> Passage for review
#####

Zirconia is in well known as a dental biomaterial and has been applied as structural material for implants, dental bridges, crowns or inserts due to its biocompatibility, high fracture toughness, and radiopacity. On the other hand oxide ceramics can undergo subcritical cracking which is crucial parameter in the case of a long-term loading in a humid environment (such as human body). Pure zirconium oxide stabilized with yttrium oxide is considered also as an inert material. To improve bioactive properties, modifying additives are used to induce a specific biological response. One of the most common bioactive filler, which enhances early and late bone-to-implant integration; is represented by hydroxyapatite. Another example of a material that has the effect of enhancing osteointegration is bioglass. Bioactivity can also be understood in the context of providing dental materials with antibacterial function. Among the most commonly used antibacterial materials are silver and copper nanoparticles. In the present work we tried to consider 3 aspects simultaneously. First of all determination of slow crack growth parameters and then lifetime estimation of biocomposites made of ZrO₂ and hydroxyapatite (HAp), where zirconia powder was obtained by hydrothermal method. Secondly, comparison of biological properties such as antibacterial efficacy and biocompatibility of ZrO₂/HAp in respect of ZrO₂ composites modified with hexagonal boron nitride (hBN), bioglass (BG), and bioglass containing copper (BGCu). Thirdly, demonstration of bioactive properties that promote the formation of an apatite layer on the biocomposite surface in contact with SBF.

#####

> Data extract

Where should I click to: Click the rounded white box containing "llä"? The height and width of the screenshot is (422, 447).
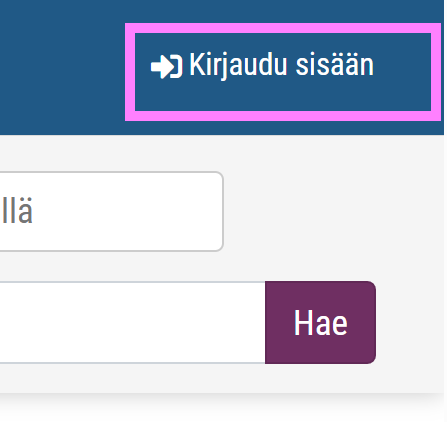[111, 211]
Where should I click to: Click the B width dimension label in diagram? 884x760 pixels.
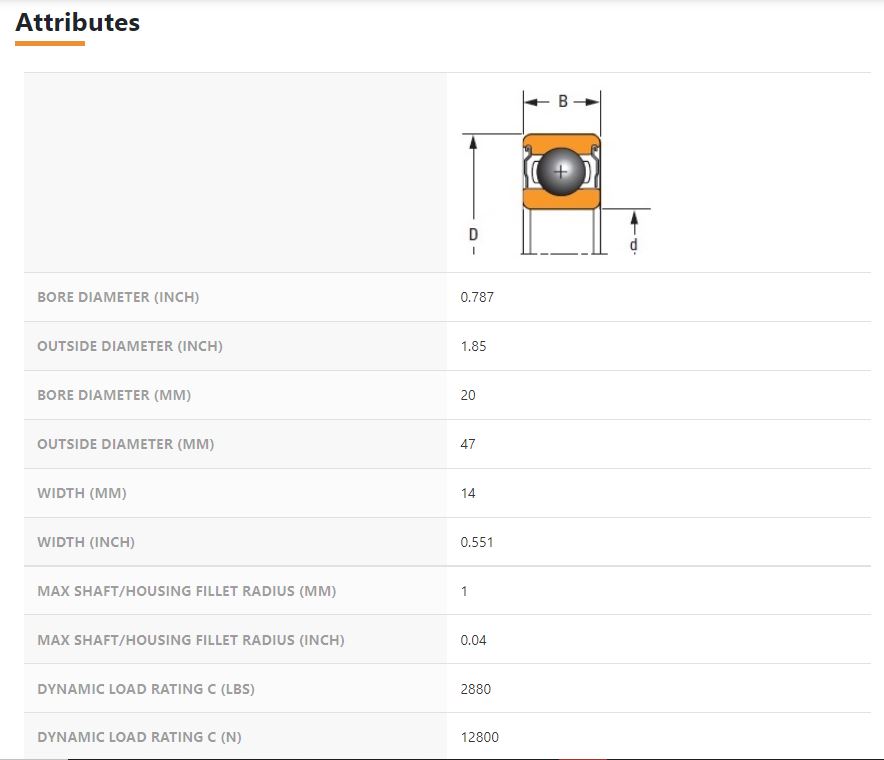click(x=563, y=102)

#####

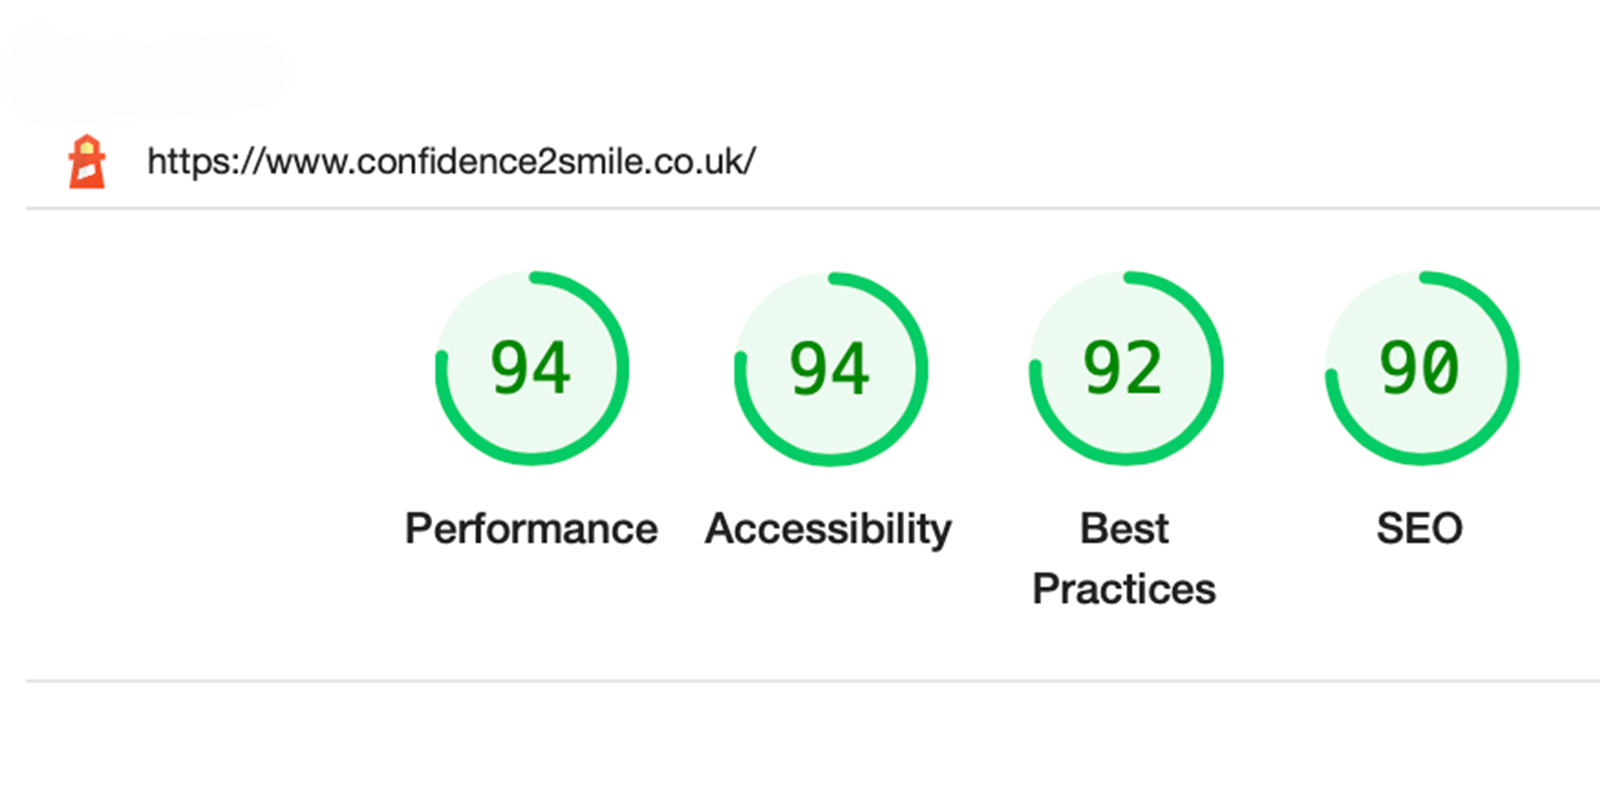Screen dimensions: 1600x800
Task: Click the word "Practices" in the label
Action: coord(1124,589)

#####

> What this task involves
Extend the passage on zirconia dental biocomposites, picking up after its final sentence. The records have no connection to the passage on zirconia dental biocomposites.

> Answer to this exercise
Our findings indicated that all materials demonstrated a high degree of biocompatibility. However, it is noteworthy that a slight cytotoxicity was observed in the composites modified with HAp and hBN. Furthermore, the same composite materials exhibited notable antibacterial properties against Gram-positive bacteria and some Gram-negative strains. Moreover, the mechanical tests showed that ZrO₂/HAp biocomposites revealed susceptibility to subritical cracking.